Maybe, this is how it is – all boys leave the town at some point. This is how grownup scamps play their timeless game of manhood. Game of pirates, pioneers and old-fashioned lovers… I followed this legend. And just as Tom Sawyer and Huck Finn several years ago I prolonged my childhood with a few months on U.S. soil. Impatient to throw my young corp into the ecstasies of being I was doing my best – I travelled on highways of inexplicable, unreserved happiness, surrounded by the young vivid bodies of all summer girls under the neon skies of the East coast, hasty grabbing and collecting marvelous stories, talking in English – the language of Kerouac, Capote and Fitzgerald, whose words have taste and odor, a language in which “happiness” was defined by a few shabby small bills in my back pocket – enough to buy couple of apples, one rose and a train ticket to a place I used to call “home”.
I ended up in New York, in love with the worriless summer evenings in Garden City, the sunsets above Long Beach, the humidity and the smell in the subway, the ready-to-go cups of soup and the open skies of Long Island… In love with a city and a girl who was living in it…
It was the Promised Land.
“The American dream is dead”. I keep facing this statement everywhere now. I have always doubted it having my image of the land intact, untouched by any disappointment. People say that gates in front of the brave ones are closed now; the stares are not leading anywhere and the guardian angels have flyed away from the wasted shore of the American youth, of Tom’s and Huck’s rusty, neglected tenderness.

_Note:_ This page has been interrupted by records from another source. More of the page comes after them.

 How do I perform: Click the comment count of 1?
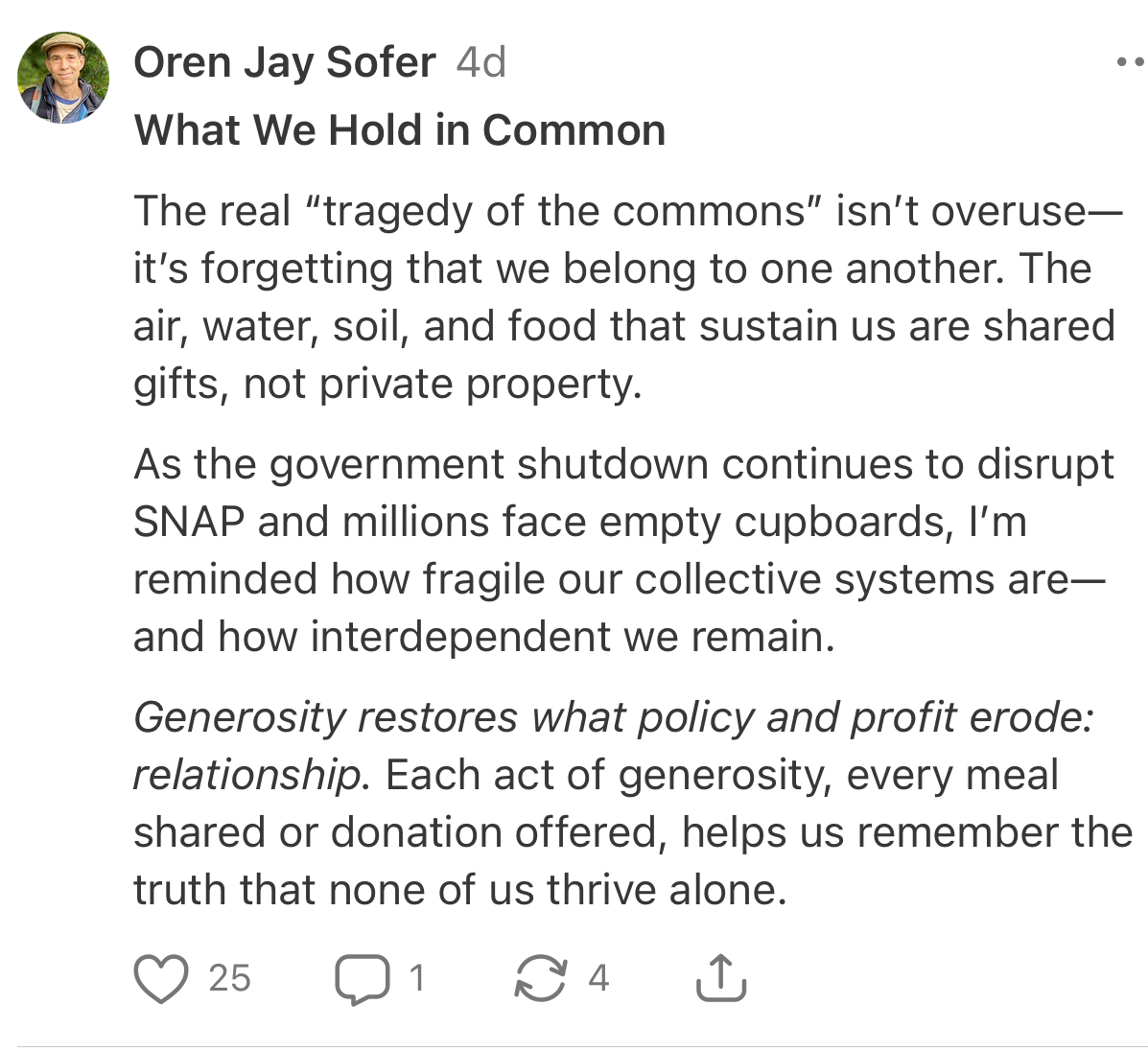pyautogui.click(x=416, y=978)
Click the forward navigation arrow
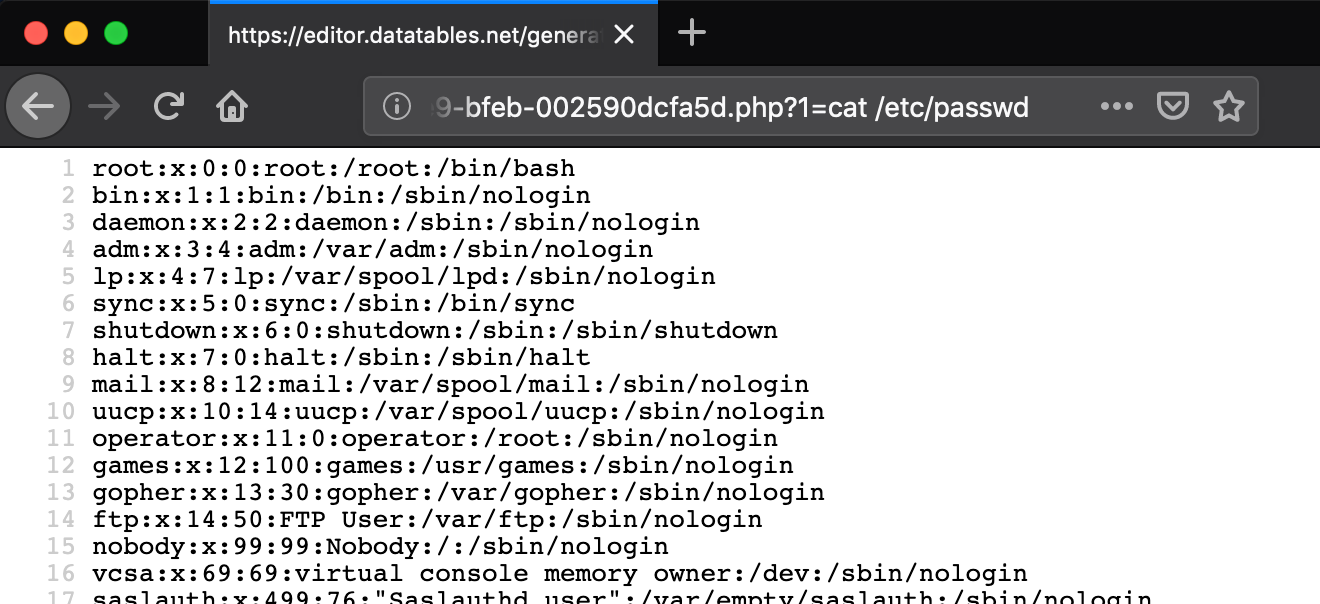This screenshot has height=604, width=1320. coord(103,106)
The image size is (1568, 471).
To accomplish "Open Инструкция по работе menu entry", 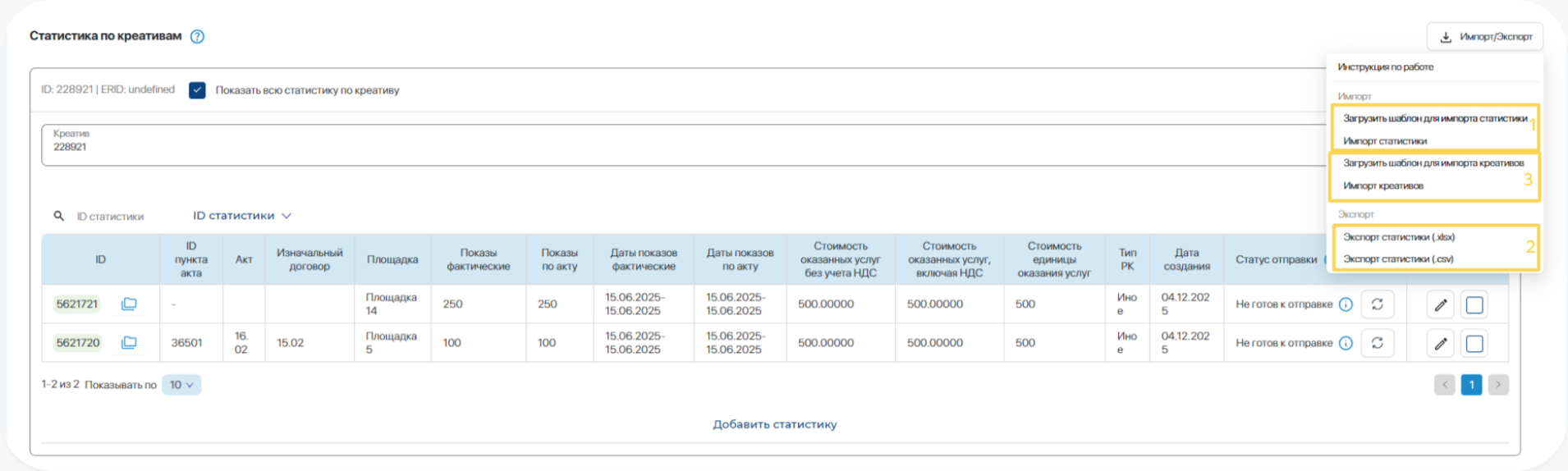I will [1386, 67].
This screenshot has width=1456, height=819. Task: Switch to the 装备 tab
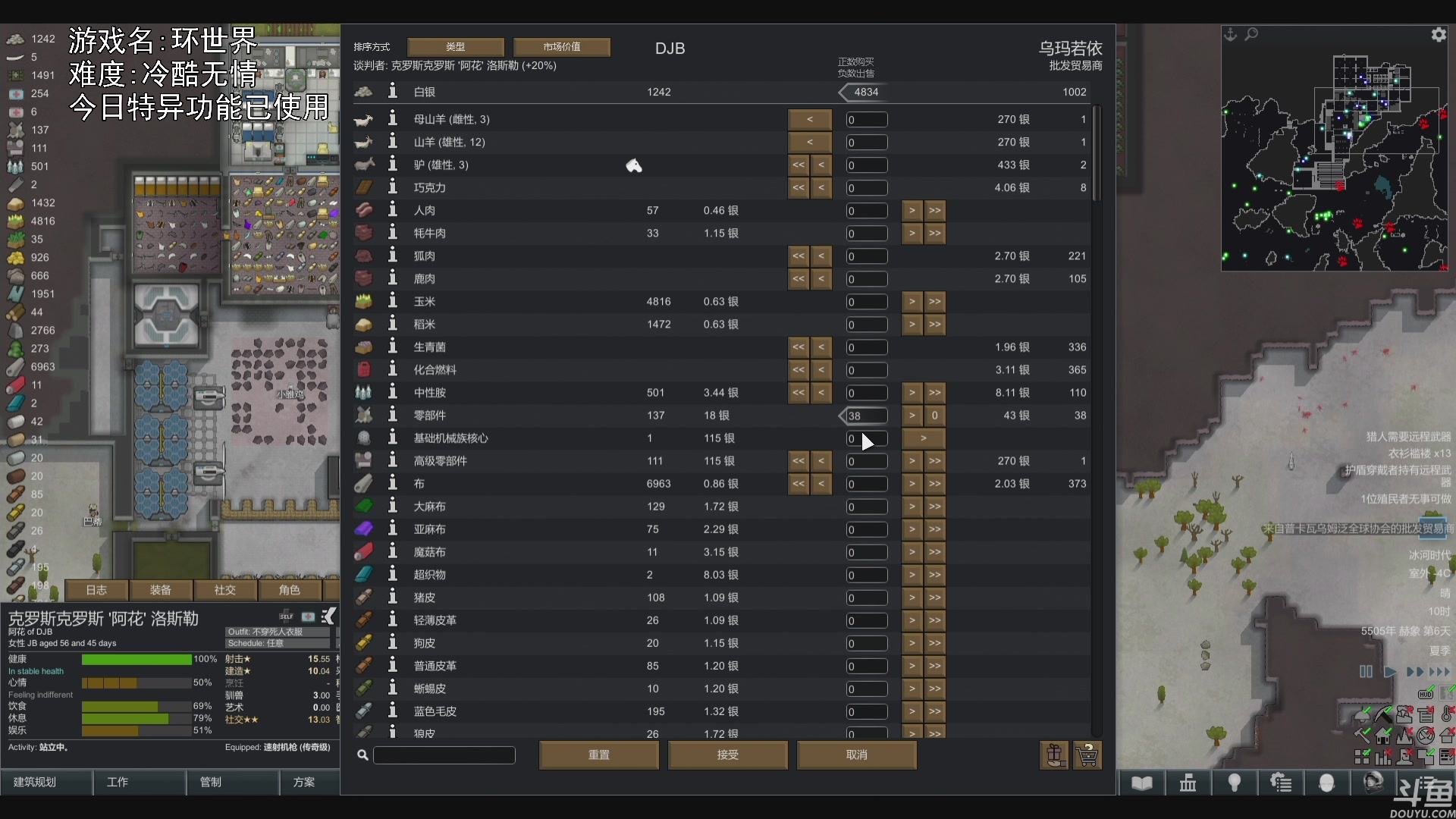161,590
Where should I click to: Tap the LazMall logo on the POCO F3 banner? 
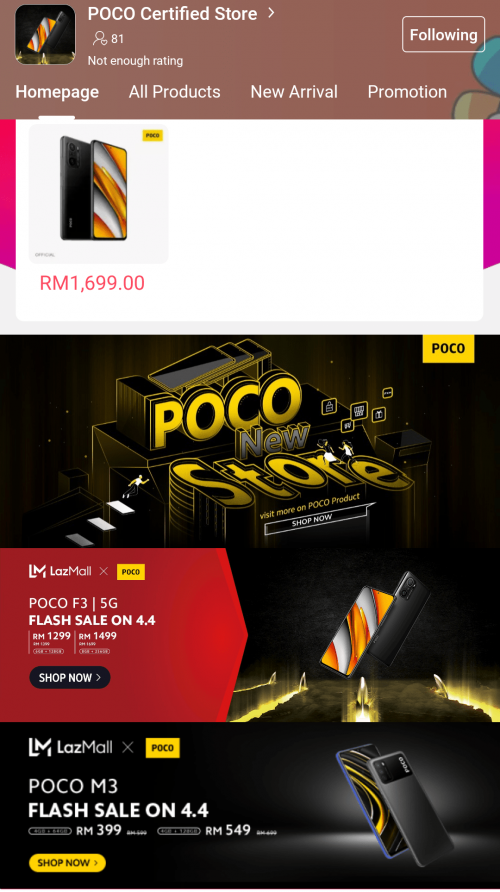pyautogui.click(x=60, y=571)
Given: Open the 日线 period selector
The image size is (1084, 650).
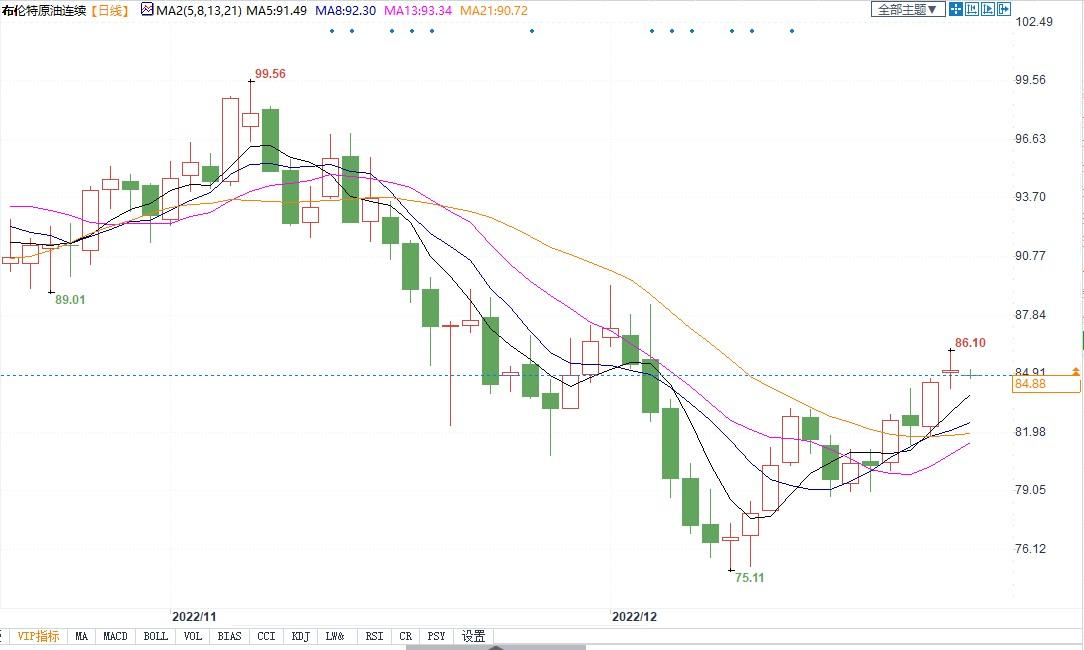Looking at the screenshot, I should click(x=107, y=10).
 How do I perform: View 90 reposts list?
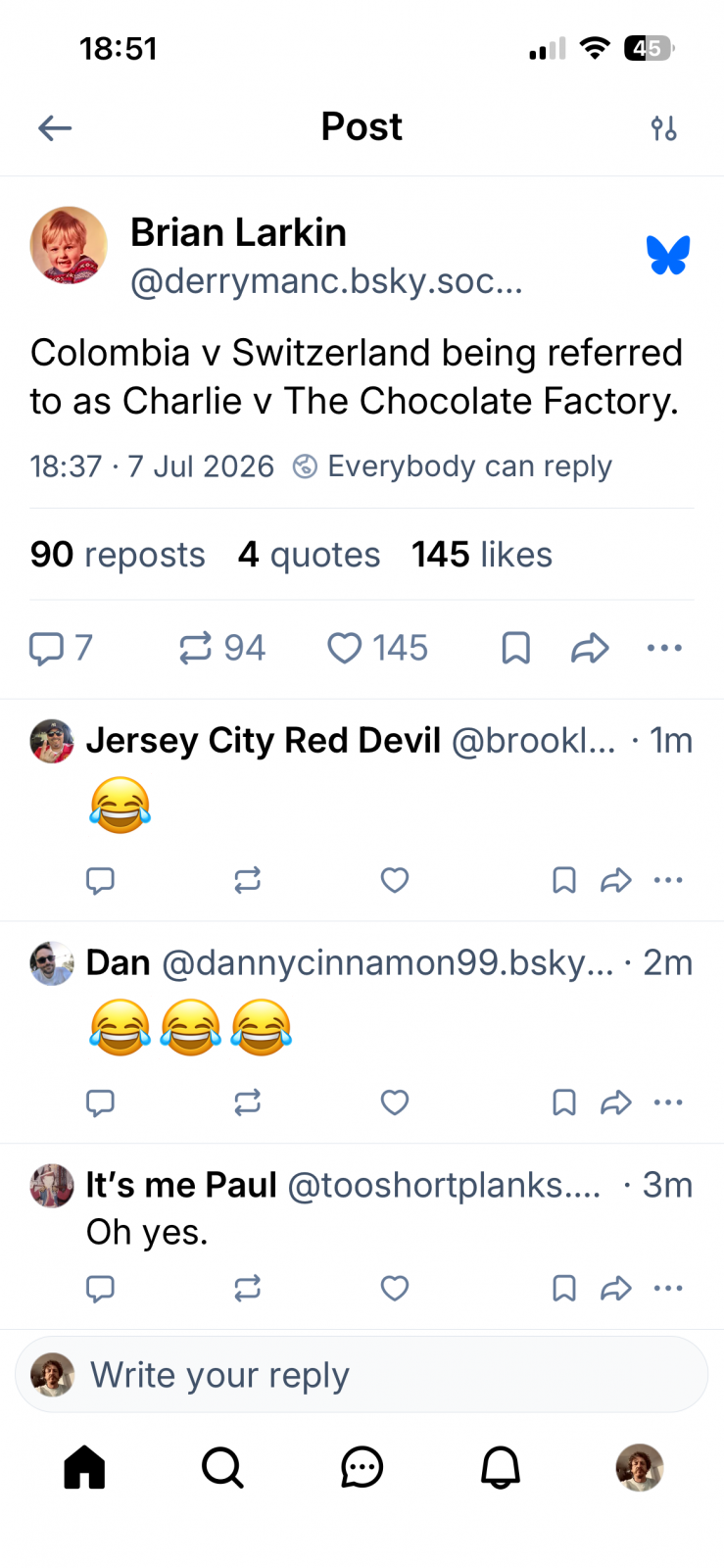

Being in Muscatine made me uncertain.
But maybe I am wrong. I’m just a traveler on a journey to wisdom.
[i] Mark Twain, The adventure of Tom Sawyer, chapter 14
Sam Clemens, better known as Mark Twain, lived in Muscatine, Iowa, during the summer of 1855. Some 30 years later he wrote “The Adventures of Tom Sawyer” and “The Adventures of Huckleberry Finn”, to which many refer as to the first great American novel. In 1883 Twain wrote “Life on the Mississippi” as a recollection of his stay in the city and its heavy influence on him while writing his most famous publications.